| Work task |
Which lines in the data below contain the word "agent"? Return each of them.
##########
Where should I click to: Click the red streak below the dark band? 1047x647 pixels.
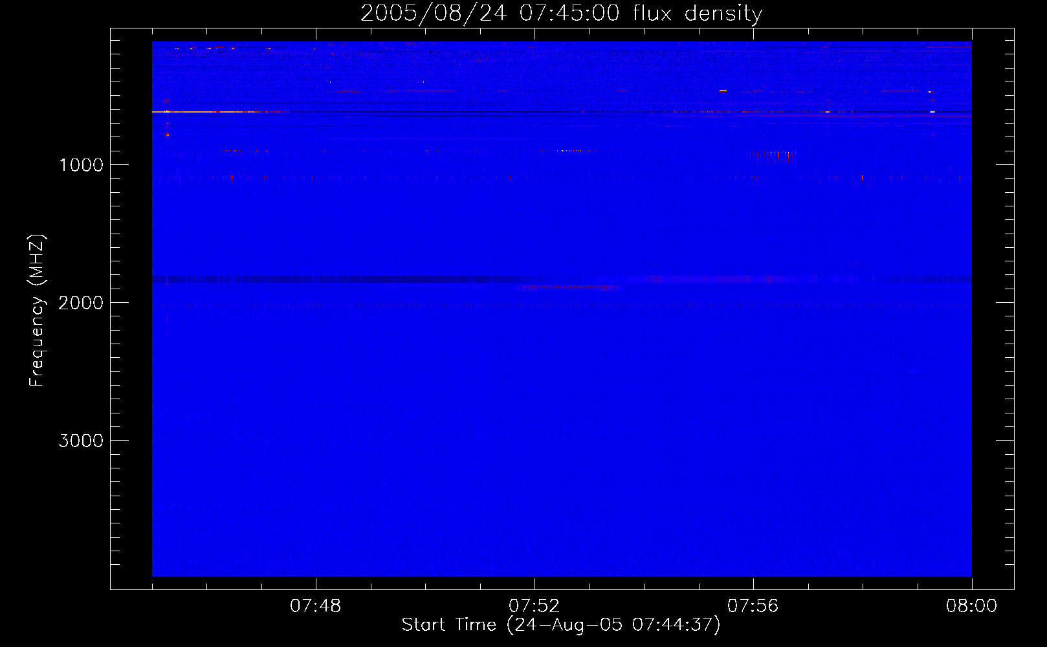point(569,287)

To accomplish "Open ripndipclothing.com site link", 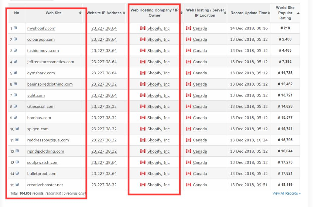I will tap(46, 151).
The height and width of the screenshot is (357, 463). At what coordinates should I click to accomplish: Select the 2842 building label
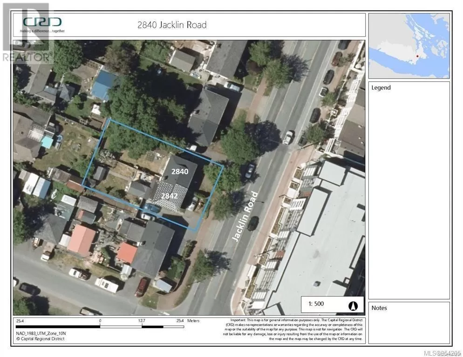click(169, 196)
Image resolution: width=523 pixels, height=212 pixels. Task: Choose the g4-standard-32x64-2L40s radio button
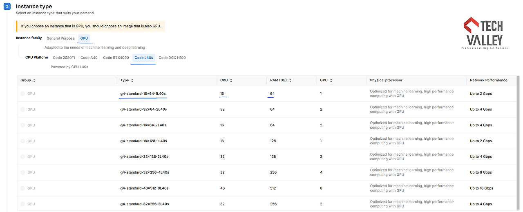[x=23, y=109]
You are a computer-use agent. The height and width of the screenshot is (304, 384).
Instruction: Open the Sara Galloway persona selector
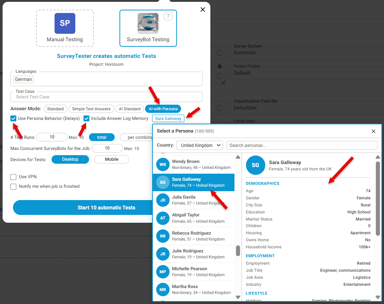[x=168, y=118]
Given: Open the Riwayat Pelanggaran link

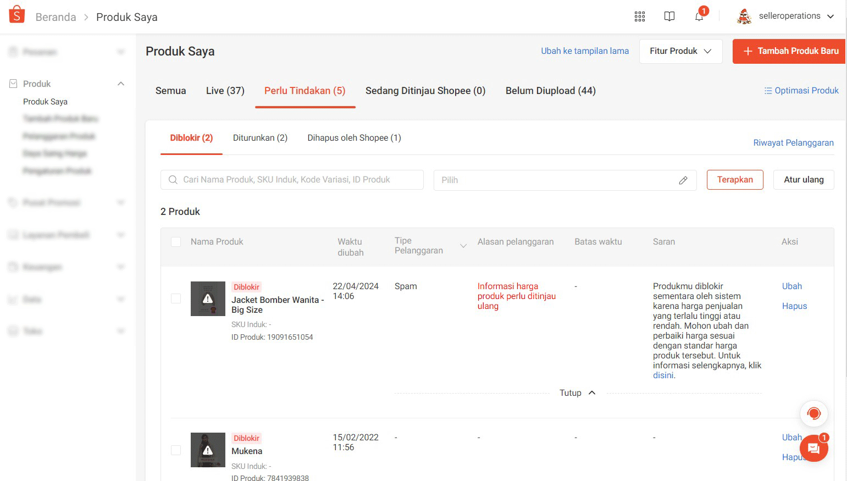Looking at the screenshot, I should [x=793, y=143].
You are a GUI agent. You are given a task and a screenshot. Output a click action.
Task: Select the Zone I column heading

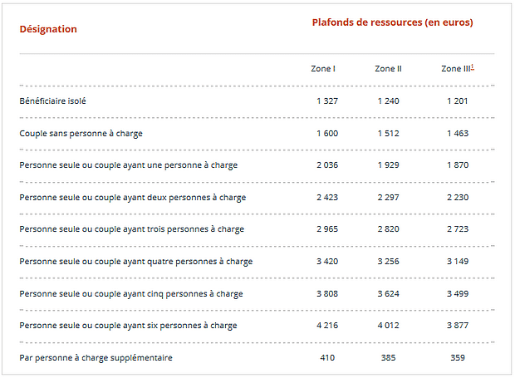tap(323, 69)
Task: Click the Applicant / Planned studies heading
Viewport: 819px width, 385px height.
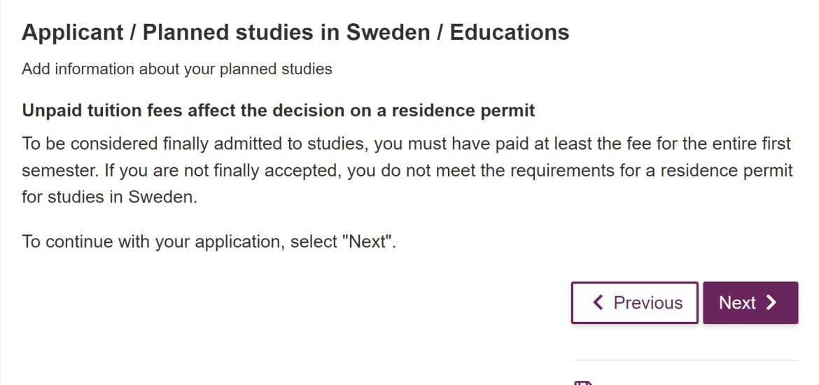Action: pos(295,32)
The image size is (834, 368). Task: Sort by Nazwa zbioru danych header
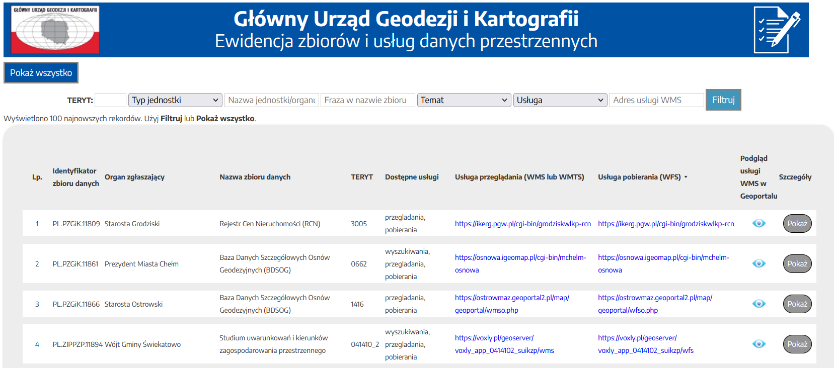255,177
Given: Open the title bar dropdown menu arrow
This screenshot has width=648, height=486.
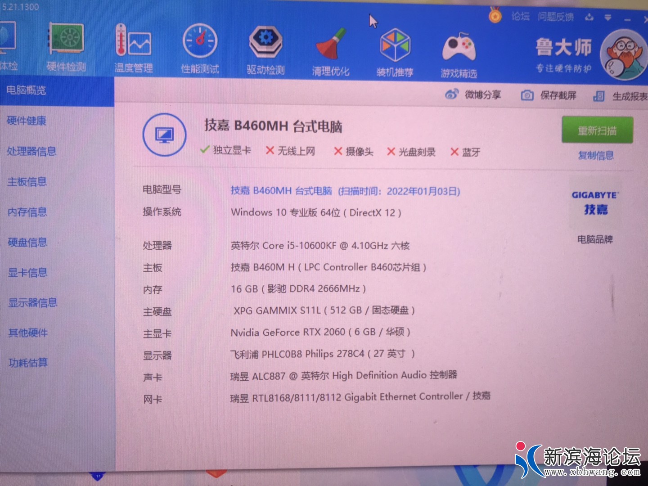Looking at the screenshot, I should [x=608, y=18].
##########
| Your solution |
You are a computer-use agent. The height and width of the screenshot is (304, 384).
You are a GUI agent. You are given a task and a screenshot. Output a click action.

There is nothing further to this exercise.